3.- Superados los 10 minutos iniciales de "qué hago aquí con lo bien que estaría jugando con mis hijos", me dejo llevar por la música y mi mente logra desconectarse de los problemas cotidianos.
4.- A la media hora de entrenamiento, mi cuerpo empieza a responder y pide más.
5.- Al subir la intensidad, me recreo en los latidos de mi corazón, en mi respiración…
6.- Tras media hora, las endorfinas comienzan a hacer su trabajo, proporcionándome esa placentera sensación de buen rollo que tanto, y tan saludablemente, engancha.

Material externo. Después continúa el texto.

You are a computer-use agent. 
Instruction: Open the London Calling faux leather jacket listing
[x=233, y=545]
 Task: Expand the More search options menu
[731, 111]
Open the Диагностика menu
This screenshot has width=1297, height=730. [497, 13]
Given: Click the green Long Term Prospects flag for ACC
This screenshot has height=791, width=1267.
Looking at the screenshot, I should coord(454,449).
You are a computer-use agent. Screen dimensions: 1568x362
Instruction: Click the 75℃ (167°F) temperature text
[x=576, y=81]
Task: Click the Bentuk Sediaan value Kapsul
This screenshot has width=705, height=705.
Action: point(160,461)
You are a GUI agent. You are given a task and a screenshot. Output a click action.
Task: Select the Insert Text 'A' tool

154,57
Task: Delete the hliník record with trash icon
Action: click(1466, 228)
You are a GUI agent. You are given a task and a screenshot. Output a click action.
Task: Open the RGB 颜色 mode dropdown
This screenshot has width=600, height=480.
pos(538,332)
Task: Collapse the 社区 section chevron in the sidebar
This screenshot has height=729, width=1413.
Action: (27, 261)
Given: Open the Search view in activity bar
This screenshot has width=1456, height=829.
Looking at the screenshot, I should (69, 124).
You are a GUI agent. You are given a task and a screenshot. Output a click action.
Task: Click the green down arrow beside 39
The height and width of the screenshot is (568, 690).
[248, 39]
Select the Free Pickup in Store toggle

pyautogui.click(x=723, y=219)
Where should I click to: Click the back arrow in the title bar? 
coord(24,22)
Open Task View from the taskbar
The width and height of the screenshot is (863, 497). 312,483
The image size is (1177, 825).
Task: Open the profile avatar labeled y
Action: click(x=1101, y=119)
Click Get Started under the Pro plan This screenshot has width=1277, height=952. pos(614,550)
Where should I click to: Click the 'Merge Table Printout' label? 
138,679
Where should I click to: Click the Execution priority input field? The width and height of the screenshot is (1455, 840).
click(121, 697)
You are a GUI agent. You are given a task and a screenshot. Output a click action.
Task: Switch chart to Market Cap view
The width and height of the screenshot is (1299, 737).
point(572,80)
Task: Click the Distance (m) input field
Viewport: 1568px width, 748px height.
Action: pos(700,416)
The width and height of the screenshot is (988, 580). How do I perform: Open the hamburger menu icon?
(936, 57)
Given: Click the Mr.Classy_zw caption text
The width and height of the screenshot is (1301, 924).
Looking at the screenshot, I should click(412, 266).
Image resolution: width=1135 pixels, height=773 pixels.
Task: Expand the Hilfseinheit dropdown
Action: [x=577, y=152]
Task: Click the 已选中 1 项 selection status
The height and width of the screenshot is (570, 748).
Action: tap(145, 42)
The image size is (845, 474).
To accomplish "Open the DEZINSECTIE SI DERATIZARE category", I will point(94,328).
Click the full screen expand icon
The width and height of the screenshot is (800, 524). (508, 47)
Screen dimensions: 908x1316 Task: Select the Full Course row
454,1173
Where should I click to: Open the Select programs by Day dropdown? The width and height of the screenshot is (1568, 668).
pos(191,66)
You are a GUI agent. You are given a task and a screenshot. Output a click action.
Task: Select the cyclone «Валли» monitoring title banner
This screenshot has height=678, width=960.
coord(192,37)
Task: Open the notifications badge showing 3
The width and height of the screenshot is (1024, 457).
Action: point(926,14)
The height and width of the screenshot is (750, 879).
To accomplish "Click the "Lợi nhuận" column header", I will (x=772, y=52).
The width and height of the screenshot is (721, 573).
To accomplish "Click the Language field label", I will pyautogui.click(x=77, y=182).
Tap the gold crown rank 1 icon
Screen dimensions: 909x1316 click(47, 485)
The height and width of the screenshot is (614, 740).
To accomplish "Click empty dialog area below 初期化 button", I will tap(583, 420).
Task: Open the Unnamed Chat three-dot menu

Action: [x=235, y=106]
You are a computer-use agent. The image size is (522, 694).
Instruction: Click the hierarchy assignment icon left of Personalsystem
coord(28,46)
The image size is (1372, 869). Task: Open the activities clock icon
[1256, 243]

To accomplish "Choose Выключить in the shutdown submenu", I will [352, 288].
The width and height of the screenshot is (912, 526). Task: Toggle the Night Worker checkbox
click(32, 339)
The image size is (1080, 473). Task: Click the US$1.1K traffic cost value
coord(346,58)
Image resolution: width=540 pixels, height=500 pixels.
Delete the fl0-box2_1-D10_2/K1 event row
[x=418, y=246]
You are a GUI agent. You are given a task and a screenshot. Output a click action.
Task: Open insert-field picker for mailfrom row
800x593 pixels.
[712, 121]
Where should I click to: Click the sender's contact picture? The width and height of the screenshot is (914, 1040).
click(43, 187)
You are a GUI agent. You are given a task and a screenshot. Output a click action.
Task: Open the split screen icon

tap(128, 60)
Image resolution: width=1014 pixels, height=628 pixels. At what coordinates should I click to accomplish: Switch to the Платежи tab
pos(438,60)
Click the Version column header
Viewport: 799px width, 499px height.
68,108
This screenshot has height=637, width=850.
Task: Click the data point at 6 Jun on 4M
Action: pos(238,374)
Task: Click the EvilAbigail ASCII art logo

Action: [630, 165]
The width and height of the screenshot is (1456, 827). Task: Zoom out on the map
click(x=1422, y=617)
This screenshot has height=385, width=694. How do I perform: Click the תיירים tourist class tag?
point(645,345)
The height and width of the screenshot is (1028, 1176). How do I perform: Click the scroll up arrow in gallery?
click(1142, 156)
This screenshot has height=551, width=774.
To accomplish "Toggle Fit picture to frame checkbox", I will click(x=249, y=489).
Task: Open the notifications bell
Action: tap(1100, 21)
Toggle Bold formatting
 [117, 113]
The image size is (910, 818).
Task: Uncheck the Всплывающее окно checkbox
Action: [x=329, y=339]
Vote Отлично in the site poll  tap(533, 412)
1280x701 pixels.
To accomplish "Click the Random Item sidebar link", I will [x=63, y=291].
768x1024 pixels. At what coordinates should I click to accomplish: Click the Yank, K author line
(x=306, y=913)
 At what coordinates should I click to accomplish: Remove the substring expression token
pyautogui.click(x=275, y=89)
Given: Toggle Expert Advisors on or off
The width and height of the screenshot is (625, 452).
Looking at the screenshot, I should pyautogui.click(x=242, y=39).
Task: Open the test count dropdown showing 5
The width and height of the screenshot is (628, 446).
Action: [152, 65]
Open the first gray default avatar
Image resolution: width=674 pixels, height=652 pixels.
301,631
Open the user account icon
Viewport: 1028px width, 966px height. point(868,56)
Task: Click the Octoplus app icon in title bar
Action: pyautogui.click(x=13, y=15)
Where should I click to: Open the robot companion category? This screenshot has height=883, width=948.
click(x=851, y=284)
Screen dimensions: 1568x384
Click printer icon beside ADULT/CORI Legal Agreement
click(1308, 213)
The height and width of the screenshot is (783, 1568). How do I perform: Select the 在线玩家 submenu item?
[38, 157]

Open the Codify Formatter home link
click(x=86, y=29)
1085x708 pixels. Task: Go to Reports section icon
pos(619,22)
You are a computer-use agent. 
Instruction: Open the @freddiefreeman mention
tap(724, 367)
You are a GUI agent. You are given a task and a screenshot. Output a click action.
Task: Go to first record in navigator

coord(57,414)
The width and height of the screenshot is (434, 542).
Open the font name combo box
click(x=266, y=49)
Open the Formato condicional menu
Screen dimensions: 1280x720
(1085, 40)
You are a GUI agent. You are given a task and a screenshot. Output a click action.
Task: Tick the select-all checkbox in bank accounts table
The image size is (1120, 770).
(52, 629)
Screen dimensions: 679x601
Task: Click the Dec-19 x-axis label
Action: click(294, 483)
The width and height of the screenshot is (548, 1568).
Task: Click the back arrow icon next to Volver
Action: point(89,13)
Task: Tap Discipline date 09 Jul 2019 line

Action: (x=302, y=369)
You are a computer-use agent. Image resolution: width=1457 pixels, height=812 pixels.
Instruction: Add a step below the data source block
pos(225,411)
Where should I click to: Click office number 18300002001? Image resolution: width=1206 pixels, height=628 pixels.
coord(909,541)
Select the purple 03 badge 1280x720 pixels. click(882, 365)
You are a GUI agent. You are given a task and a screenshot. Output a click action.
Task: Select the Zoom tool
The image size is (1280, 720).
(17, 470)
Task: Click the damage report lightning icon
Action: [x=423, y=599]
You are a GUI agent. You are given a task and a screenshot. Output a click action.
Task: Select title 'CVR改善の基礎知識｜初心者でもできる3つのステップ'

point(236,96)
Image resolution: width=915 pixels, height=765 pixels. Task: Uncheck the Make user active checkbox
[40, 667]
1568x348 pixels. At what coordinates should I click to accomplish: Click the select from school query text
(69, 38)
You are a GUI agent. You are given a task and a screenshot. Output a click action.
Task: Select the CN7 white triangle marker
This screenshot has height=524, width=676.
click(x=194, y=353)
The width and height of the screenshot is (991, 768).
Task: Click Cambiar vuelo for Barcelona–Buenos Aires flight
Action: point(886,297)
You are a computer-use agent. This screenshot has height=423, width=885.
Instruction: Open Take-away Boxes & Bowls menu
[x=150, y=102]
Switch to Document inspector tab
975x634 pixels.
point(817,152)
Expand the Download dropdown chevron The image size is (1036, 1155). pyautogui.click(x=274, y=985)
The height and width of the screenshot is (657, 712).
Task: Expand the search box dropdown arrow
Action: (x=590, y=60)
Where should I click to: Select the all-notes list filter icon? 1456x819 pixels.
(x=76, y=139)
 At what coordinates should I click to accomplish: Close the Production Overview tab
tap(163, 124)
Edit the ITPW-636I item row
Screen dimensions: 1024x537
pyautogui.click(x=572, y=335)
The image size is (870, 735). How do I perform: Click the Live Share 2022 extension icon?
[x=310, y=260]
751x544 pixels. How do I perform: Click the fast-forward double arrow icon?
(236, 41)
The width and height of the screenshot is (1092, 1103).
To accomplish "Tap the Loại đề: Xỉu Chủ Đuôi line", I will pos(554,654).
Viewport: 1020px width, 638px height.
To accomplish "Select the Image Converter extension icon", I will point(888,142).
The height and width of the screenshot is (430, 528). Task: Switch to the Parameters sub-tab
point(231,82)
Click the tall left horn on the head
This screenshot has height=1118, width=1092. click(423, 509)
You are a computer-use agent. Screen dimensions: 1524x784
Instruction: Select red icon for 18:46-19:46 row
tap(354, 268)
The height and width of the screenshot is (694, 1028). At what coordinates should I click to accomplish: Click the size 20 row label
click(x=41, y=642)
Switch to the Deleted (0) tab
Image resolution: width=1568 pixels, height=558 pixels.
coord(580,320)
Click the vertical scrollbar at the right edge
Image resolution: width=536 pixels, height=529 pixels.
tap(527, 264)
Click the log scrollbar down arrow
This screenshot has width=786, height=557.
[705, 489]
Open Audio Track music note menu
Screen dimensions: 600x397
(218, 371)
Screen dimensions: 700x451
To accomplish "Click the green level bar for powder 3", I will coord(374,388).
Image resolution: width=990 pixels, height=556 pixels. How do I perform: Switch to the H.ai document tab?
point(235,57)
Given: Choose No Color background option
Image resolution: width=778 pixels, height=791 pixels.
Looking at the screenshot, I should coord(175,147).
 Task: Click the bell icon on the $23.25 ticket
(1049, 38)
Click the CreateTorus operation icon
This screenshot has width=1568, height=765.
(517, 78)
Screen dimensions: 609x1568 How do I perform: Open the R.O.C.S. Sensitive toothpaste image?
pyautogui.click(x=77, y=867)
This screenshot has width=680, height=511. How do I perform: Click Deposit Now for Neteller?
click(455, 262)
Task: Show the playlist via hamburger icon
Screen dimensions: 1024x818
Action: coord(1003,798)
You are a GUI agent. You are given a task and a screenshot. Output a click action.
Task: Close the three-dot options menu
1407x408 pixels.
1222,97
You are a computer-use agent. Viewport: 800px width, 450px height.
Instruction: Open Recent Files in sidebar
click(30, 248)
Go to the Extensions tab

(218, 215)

7.- En los estiramientos, mi cuerpo y mi mente ya no son las mismas que una hora antes. Siento como la sangre circula más rápido por venas. Mis músculos y mi cerebro
8.- La ducha se convierte en lluvia celestial. Un excelso instante de relajación absoluta.
9.- Renovada, feliz y relajada regreso a mi hogar para descubrir que la vida continuó en mi ausencia. El cataclismo que presagiaban sus llantos ante mi marcha se desactivó al minuto de cerrar la puerta de casa.
10.- Mi familia, al contemplar mi beatífica sonrisa posentrenamiento, me mira con sorpresa. "Mamá, pareces otra. Deberías de irte más a correr".
¿Y la culpa?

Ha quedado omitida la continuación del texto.